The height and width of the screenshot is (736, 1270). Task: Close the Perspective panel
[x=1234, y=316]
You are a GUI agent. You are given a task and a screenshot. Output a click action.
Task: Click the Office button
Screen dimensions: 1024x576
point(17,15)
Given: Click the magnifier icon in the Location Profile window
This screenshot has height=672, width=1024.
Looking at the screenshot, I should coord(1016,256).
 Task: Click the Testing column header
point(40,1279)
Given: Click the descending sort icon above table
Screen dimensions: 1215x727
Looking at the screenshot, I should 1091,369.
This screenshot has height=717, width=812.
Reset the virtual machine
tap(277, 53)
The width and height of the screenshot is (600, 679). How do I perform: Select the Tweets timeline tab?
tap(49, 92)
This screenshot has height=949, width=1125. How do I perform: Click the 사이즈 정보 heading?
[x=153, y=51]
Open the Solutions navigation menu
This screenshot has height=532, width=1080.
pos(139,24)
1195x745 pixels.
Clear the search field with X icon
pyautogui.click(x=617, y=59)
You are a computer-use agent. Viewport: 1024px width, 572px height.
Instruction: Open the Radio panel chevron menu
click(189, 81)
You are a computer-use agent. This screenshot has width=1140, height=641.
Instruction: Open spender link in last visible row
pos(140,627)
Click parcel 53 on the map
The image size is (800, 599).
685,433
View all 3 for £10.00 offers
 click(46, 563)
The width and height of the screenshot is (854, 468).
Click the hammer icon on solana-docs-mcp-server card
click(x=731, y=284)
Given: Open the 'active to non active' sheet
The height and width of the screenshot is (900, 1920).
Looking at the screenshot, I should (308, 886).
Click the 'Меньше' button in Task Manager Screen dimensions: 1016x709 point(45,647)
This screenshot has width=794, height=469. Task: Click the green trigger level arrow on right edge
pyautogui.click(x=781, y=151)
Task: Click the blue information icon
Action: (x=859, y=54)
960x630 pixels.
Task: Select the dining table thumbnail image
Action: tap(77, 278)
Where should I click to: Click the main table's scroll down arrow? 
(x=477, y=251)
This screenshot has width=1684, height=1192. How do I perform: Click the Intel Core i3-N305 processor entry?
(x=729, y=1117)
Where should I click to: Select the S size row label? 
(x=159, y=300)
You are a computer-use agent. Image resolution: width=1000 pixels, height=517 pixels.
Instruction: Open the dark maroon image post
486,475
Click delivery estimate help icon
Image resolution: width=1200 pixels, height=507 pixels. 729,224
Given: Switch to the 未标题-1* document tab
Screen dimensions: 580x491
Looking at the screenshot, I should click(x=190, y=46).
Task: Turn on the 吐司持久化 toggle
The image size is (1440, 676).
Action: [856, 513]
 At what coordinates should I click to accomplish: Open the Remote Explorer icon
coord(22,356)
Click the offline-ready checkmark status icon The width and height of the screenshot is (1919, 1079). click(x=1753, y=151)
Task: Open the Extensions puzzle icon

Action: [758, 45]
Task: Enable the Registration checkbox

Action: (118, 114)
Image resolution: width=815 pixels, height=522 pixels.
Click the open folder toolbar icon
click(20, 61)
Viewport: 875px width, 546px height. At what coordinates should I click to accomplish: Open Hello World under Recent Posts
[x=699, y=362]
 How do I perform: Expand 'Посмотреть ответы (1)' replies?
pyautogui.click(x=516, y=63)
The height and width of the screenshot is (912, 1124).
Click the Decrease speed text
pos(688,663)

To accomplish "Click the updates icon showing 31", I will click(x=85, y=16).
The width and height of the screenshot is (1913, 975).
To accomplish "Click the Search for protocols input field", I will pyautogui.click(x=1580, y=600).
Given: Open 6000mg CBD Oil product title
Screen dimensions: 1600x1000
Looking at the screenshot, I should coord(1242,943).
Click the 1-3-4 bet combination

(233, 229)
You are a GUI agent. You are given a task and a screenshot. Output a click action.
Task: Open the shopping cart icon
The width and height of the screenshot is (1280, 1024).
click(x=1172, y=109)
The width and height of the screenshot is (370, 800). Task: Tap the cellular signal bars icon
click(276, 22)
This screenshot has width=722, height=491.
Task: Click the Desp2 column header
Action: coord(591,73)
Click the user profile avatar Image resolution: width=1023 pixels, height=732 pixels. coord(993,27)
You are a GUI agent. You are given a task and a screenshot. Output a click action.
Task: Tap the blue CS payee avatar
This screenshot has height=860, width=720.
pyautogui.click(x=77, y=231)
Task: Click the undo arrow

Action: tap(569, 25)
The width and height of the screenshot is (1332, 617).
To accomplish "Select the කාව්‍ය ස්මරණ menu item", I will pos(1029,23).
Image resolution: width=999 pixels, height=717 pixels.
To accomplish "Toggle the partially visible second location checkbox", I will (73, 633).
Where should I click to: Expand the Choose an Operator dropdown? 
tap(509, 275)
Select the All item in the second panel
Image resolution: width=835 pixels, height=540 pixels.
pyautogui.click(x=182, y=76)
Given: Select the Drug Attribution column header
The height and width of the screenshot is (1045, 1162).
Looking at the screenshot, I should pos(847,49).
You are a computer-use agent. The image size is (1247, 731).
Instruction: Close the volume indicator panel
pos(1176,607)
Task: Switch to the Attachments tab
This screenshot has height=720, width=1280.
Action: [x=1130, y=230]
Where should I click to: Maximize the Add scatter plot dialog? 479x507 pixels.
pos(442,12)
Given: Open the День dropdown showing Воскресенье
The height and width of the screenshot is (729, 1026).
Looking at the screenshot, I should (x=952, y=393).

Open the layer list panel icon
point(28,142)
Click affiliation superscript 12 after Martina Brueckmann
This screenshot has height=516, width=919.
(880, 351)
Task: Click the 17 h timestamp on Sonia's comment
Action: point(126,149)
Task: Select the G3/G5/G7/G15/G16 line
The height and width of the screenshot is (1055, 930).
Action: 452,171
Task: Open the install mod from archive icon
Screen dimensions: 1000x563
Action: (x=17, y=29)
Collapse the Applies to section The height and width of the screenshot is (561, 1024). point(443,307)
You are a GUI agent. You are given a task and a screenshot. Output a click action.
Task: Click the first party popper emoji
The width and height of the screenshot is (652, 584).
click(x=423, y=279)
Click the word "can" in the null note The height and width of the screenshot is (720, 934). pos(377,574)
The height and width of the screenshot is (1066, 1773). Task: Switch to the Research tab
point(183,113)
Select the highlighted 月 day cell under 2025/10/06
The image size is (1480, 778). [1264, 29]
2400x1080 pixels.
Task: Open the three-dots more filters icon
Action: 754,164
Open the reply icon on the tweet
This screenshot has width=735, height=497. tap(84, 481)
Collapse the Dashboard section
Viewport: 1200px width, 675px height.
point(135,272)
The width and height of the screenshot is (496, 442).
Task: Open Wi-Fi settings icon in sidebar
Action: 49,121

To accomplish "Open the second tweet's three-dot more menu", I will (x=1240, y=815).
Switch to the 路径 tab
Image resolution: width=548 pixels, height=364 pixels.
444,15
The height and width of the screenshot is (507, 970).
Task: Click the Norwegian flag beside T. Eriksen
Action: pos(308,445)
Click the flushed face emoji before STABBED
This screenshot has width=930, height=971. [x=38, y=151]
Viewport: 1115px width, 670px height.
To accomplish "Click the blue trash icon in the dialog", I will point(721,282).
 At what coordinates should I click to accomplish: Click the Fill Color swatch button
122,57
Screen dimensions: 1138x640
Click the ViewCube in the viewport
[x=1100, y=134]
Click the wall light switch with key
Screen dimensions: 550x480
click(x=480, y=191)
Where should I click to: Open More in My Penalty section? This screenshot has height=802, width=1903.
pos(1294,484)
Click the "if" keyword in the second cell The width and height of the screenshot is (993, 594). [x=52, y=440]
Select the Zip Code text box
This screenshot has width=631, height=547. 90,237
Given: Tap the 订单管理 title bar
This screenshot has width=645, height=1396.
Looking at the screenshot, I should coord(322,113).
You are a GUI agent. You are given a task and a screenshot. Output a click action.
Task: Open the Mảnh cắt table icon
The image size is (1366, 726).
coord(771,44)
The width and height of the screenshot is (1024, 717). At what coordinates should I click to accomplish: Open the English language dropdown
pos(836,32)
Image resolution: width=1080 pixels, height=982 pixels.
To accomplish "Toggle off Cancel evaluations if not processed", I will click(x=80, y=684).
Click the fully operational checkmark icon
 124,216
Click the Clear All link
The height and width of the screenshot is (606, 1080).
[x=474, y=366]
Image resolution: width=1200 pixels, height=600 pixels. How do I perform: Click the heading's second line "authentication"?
————
> EXERCISE DESCRIPTION
Locate and copy each line in the data above that includes the word "title".

> RESULT FOR THIS TASK
Given: Open 6000mg CBD Oil product title
Given: Tap the 订单管理 title bar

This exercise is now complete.